Isolamento termico degli edifici: alternative al cappotto per un’efficienza energetica ottimale
Garantire elevate condizioni di comfort negli spazi abitati è un obiettivo fondamentale sia per le nuove costruzioni che per la riqualificazione degli edifici esistenti. Il cappotto termico è una delle soluzioni più utilizzate per l’isolamento termico, ma non è sempre la scelta più adatta.
In alcuni casi, a causa di vincoli architettonici, normativi o di budget, è necessario optare per metodi alternativi che garantiscano comunque un’efficace coibentazione.
L’isolamento termico degli edifici svolge un ruolo chiave nel migliorare il benessere termo-igrometrico percepito dagli abitanti. Secondo la norma UNI ISO EN 7730, il comfort termico è definito come “la condizione mentale di soddisfazione nei confronti dell’ambiente termico”.
Anche se la percezione del benessere è soggettiva, i parametri ambientali che lo influenzano possono essere misurati e controllati attraverso un’adeguata progettazione dell’involucro edilizio.
Per mantenere condizioni di comfort ottimali all’interno degli edifici, l’isolamento termico è essenziale. Un involucro ben isolato riduce le dispersioni termiche, limitando la perdita di calore in inverno e l’ingresso di calore in estate. Ciò si traduce in una riduzione dei consumi energetici e in un significativo risparmio economico. Tuttavia, non esiste una soluzione valida per tutti i casi. La scelta dell’isolamento più idoneo dipende da vari fattori, tra cui il contesto climatico, la tipologia di intervento, la destinazione d’uso e la normativa vigente.
Un’alternativa al tradizionale cappotto termico è l’isolamento in intercapedine, particolarmente indicato per edifici con murature a doppia fila di mattoni. L’insufflaggio di materiale isolante migliora le prestazioni termiche senza interventi invasivi sulle facciate, ma può risultare insufficiente in presenza di intercapedini strette o materiali poco performanti.

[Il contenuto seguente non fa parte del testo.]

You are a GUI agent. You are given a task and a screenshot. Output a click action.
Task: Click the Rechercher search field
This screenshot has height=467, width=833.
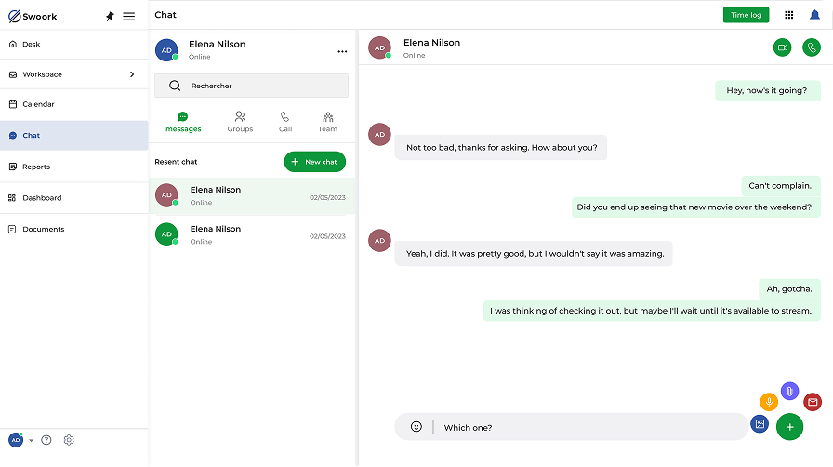tap(251, 86)
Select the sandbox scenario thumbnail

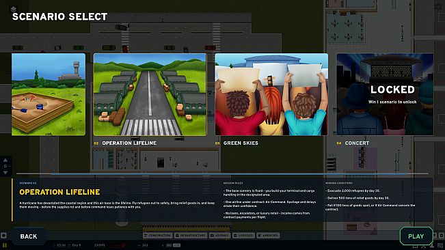pos(49,94)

In questi casi, si può combinare con un cappotto interno o esterno, compatibilmente con i vincoli dell’edificio. L’isolamento a cappotto interno è ideale quando le facciate non possono essere modificate, come negli edifici vincolati o nei condomini con regolamenti restrittivi. È utile anche per abitazioni occasionali, come case vacanze o uffici. Si utilizzano contropareti preaccoppiate con pannelli isolanti o contropareti autoportanti con struttura metallica. Tuttavia, questa soluzione non risolve completamente i ponti termici, come quelli delle solette interpiano, che potrebbero favorire la formazione di condensa e muffa. Per edifici di nuova costruzione o privi di vincoli, il cappotto esterno è la scelta migliore, applicando pannelli isolanti sulle pareti esterne per ridurre significativamente i ponti termici.
La scelta del materiale influisce sulla resistenza termica e sulla durabilità del sistema, che deve essere installato correttamente per evitare difetti che compromettano l’efficacia nel tempo. Oltre al sistema a pannelli tradizionali, esistono alternative innovative come i pannelli a basso spessore in fibre tessili, termoionici, mattoni in laterizio isolati, calcestruzzo cellulare e materiali biocompatibili. Queste soluzioni migliorano l’efficienza energetica senza compromettere l’estetica o richiedere interventi invasivi. La scelta della soluzione più adatta dipende dalle caratteristiche dell’edificio e dalle esigenze degli occupanti, con l’obiettivo di migliorare l’efficienza energetica e ridurre l’impatto ambientale, assicurando al contempo un elevato comfort abitativo.